I am surprised that more people haven’t just talked about why there would be two parties, one with a base of non-college educated white men, and one with a base of college educated women, when to me at least the obvious answer is where those people work and there economic interests. To put it simply, college educated white women are going to work in schools, hospitals, and in bureaucracies (both in the government and in private company bureaucracies). Non-college educated white men are working mostly in the physical world; construction and trades, mining, manufacturing, trucking, etc. Republicans largely promise policies that should benefit the industries where those white men work. Democrats largely promise policies that benefit industries where college educated white women work.
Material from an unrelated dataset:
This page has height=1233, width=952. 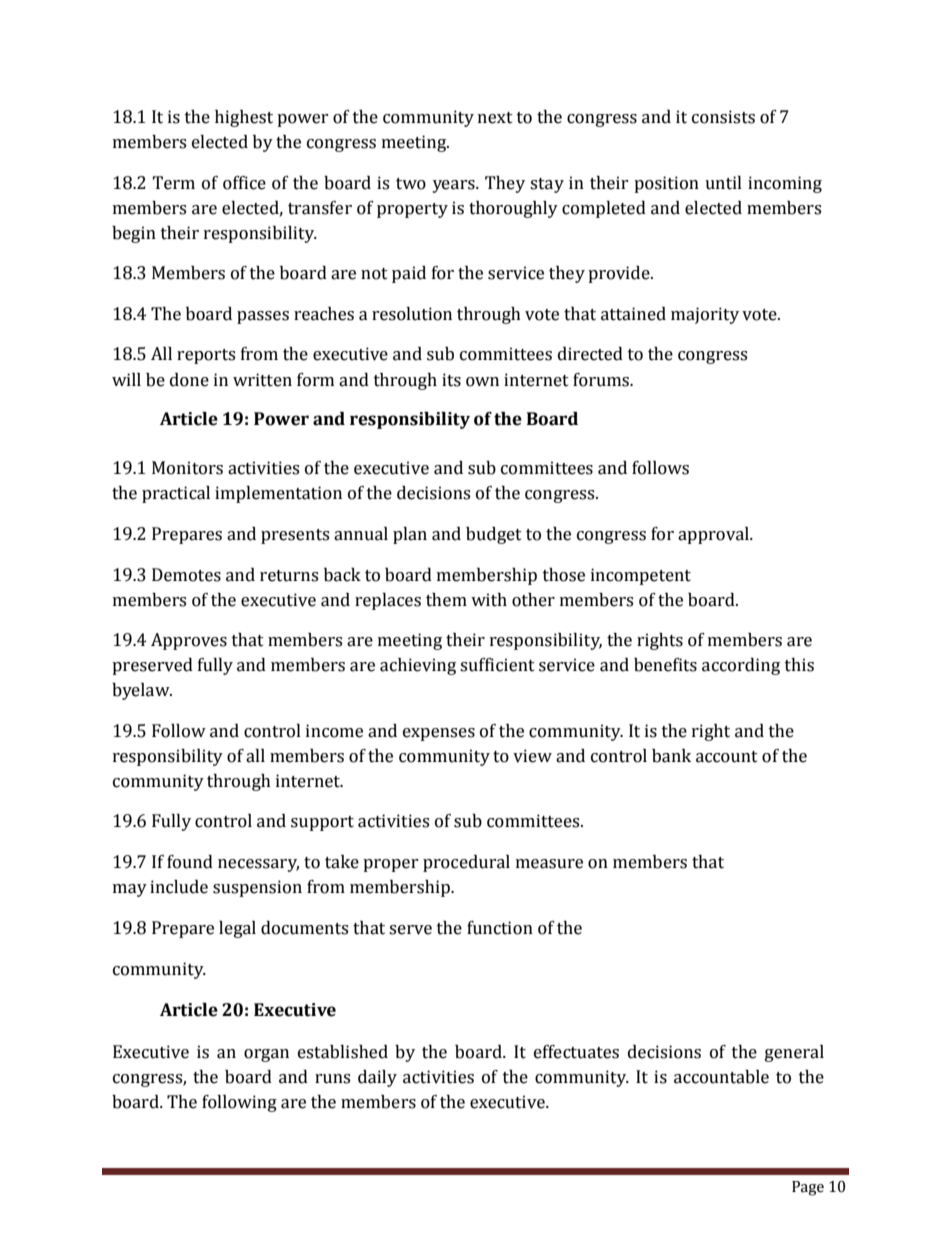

My suspicion is that slowly but surely the overlay of racial and ethnic identity politics is going to fade away, and while we will still see big demographic blocks of voters voting in similar ways, that will be under-girded by professional status, which will correlate with race but not be determined by it. My suspicion is that Democrats will benefit from this, as it will be easier to run on a platform that appeals both to the professions of college educated women and to folks doing service sector work, and that is a large proportion of the population, while Republicans will struggle to come up with policies that are appealing to those working outside of professions and industries that are about physical materials.
“In the U.S., I cannot think of a single major party figure who combines the Bobo outlook with a market-friendly ideology.”
Nikki Haley? Perhaps, this is because she is a college-educated female Republican. Interestingly, white male Democrats that try to appeal to the non-college educated — of course, there are very few politicians that are non-college educated themselves — tend to be market-hostile nationalists. Bernie Sanders comes to mind.
The college-educated women vs. non-college educated men dichotomy is interesting because college-educated men, which fit in neither group, still hold the most leadership positions, whether in government or the private sector. The reason Democrats may “do better at that game” may be because college-educated white men probably have more in common with college-educated white women than with non-college-educated white men.